• [PROBLEM STATEMENT]: The complete set of records below must be repeated precisely as given.

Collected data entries
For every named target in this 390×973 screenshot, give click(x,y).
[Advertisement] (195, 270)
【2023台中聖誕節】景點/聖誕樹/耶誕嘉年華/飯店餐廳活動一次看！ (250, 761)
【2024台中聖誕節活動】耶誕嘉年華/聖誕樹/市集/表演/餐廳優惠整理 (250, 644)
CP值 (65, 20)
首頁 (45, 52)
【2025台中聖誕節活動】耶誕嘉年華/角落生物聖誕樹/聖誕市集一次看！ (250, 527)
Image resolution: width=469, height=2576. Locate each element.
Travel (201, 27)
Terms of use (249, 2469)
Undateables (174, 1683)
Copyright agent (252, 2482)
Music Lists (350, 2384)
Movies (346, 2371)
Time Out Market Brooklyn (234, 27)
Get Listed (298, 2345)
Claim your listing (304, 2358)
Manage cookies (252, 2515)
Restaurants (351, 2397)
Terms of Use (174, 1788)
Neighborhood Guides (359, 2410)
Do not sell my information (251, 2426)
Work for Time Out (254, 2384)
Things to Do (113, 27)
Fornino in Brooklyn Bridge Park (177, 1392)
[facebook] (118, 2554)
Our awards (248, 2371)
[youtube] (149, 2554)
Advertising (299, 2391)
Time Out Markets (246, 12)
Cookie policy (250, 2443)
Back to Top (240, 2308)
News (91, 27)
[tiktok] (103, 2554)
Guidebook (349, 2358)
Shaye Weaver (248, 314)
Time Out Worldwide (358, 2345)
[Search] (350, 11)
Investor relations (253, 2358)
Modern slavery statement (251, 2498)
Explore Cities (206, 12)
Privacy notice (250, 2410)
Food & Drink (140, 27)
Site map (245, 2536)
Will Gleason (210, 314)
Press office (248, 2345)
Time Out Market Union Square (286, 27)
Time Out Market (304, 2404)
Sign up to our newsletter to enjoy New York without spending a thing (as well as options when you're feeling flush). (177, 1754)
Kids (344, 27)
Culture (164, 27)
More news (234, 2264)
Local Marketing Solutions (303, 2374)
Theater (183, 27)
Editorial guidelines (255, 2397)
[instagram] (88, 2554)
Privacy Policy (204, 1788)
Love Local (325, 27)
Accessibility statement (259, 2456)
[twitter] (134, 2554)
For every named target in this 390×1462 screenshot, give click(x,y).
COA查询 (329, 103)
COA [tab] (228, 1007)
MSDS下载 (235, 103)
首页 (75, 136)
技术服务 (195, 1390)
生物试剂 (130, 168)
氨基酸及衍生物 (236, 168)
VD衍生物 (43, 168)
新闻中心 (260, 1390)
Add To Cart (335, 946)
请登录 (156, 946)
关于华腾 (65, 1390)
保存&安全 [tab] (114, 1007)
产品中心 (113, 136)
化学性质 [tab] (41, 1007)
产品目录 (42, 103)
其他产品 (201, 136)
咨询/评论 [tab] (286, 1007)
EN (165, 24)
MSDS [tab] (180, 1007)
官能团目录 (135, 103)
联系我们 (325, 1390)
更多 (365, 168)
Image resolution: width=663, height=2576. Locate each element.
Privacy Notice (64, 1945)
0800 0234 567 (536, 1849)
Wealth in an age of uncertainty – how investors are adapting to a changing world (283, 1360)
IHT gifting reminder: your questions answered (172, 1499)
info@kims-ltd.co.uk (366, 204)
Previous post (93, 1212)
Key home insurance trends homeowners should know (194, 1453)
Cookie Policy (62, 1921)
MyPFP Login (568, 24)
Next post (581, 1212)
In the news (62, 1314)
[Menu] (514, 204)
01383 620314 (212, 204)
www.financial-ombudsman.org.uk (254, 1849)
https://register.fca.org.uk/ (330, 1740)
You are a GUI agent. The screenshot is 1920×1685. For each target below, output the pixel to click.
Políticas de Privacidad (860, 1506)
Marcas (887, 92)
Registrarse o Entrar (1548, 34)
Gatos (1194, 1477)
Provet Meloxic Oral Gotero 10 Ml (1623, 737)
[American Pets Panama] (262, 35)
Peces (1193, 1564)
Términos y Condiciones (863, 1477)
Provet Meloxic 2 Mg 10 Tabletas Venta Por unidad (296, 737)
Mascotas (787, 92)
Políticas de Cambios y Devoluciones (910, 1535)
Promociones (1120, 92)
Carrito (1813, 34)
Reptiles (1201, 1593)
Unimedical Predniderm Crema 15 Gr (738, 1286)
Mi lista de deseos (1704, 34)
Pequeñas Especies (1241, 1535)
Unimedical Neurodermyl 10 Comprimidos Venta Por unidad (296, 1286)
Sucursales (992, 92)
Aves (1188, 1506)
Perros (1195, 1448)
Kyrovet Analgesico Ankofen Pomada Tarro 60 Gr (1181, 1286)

• [EXERCISE RESULT]:
For every named target in this 390×973 screenshot, give click(x,y).
[Advertisement] (195, 270)
【2023台中聖誕節】景點/聖誕樹/耶誕嘉年華/飯店餐廳活動一次看！ (250, 761)
【2024台中聖誕節活動】耶誕嘉年華/聖誕樹/市集/表演/餐廳優惠整理 (250, 644)
CP值 (65, 20)
首頁 (45, 52)
【2025台中聖誕節活動】耶誕嘉年華/角落生物聖誕樹/聖誕市集一次看！ (250, 527)
Image resolution: width=469, height=2576. Locate each element.
Travel (201, 27)
Terms of use (249, 2469)
Undateables (174, 1683)
Copyright agent (252, 2482)
Music Lists (350, 2384)
Movies (346, 2371)
Time Out Market Brooklyn (234, 27)
Get Listed (298, 2345)
Claim your listing (304, 2358)
Manage cookies (252, 2515)
Restaurants (351, 2397)
Terms of Use (174, 1788)
Neighborhood Guides (359, 2410)
Do not sell my information (251, 2426)
Work for Time Out (254, 2384)
Things to Do (113, 27)
Fornino in Brooklyn Bridge Park (177, 1392)
[facebook] (118, 2554)
Our awards (248, 2371)
[youtube] (149, 2554)
Advertising (299, 2391)
Time Out Markets (246, 12)
Cookie policy (250, 2443)
Back to Top (240, 2308)
News (91, 27)
[tiktok] (103, 2554)
Guidebook (349, 2358)
Shaye Weaver (248, 314)
Time Out Worldwide (358, 2345)
[Search] (350, 11)
Investor relations (253, 2358)
Modern slavery statement (251, 2498)
Explore Cities (206, 12)
Privacy notice (250, 2410)
Food & Drink (140, 27)
Site map (245, 2536)
Will Gleason (210, 314)
Press office (248, 2345)
Time Out Market Union Square (286, 27)
Time Out Market (304, 2404)
Sign up to our newsletter to enjoy New York without spending a thing (as well as options when you're feeling flush). (177, 1754)
Kids (344, 27)
Culture (164, 27)
More news (234, 2264)
Local Marketing Solutions (303, 2374)
Theater (183, 27)
Editorial guidelines (255, 2397)
[instagram] (88, 2554)
Privacy Policy (204, 1788)
Love Local (325, 27)
Accessibility statement (259, 2456)
[twitter] (134, 2554)
For every named target in this 390×1462 screenshot, give click(x,y).
COA查询 (329, 103)
COA [tab] (228, 1007)
MSDS下载 (235, 103)
首页 (75, 136)
技术服务 (195, 1390)
生物试剂 (130, 168)
氨基酸及衍生物 (236, 168)
VD衍生物 (43, 168)
新闻中心 (260, 1390)
Add To Cart (335, 946)
请登录 (156, 946)
关于华腾 (65, 1390)
保存&安全 [tab] (114, 1007)
产品中心 (113, 136)
化学性质 [tab] (41, 1007)
产品目录 (42, 103)
其他产品 (201, 136)
咨询/评论 [tab] (286, 1007)
EN (165, 24)
MSDS [tab] (180, 1007)
官能团目录 (135, 103)
联系我们 (325, 1390)
更多 (365, 168)
Image resolution: width=663, height=2576. Locate each element.
Privacy Notice (64, 1945)
0800 0234 567 (536, 1849)
Wealth in an age of uncertainty – how investors are adapting to a changing world (283, 1360)
IHT gifting reminder: your questions answered (172, 1499)
info@kims-ltd.co.uk (366, 204)
Previous post (93, 1212)
Key home insurance trends homeowners should know (194, 1453)
Cookie Policy (62, 1921)
MyPFP Login (568, 24)
Next post (581, 1212)
In the news (62, 1314)
[Menu] (514, 204)
01383 620314 (212, 204)
www.financial-ombudsman.org.uk (254, 1849)
https://register.fca.org.uk/ (330, 1740)
You are a GUI agent. The screenshot is 1920×1685. For each target below, output the pixel to click.
Políticas de Privacidad (860, 1506)
Marcas (887, 92)
Registrarse o Entrar (1548, 34)
Gatos (1194, 1477)
Provet Meloxic Oral Gotero 10 Ml (1623, 737)
[American Pets Panama] (262, 35)
Peces (1193, 1564)
Términos y Condiciones (863, 1477)
Provet Meloxic 2 Mg 10 Tabletas Venta Por unidad (296, 737)
Mascotas (787, 92)
Políticas de Cambios y Devoluciones (910, 1535)
Promociones (1120, 92)
Carrito (1813, 34)
Reptiles (1201, 1593)
Unimedical Predniderm Crema 15 Gr (738, 1286)
Mi lista de deseos (1704, 34)
Pequeñas Especies (1241, 1535)
Unimedical Neurodermyl 10 Comprimidos Venta Por unidad (296, 1286)
Sucursales (992, 92)
Aves (1188, 1506)
Perros (1195, 1448)
Kyrovet Analgesico Ankofen Pomada Tarro 60 Gr (1181, 1286)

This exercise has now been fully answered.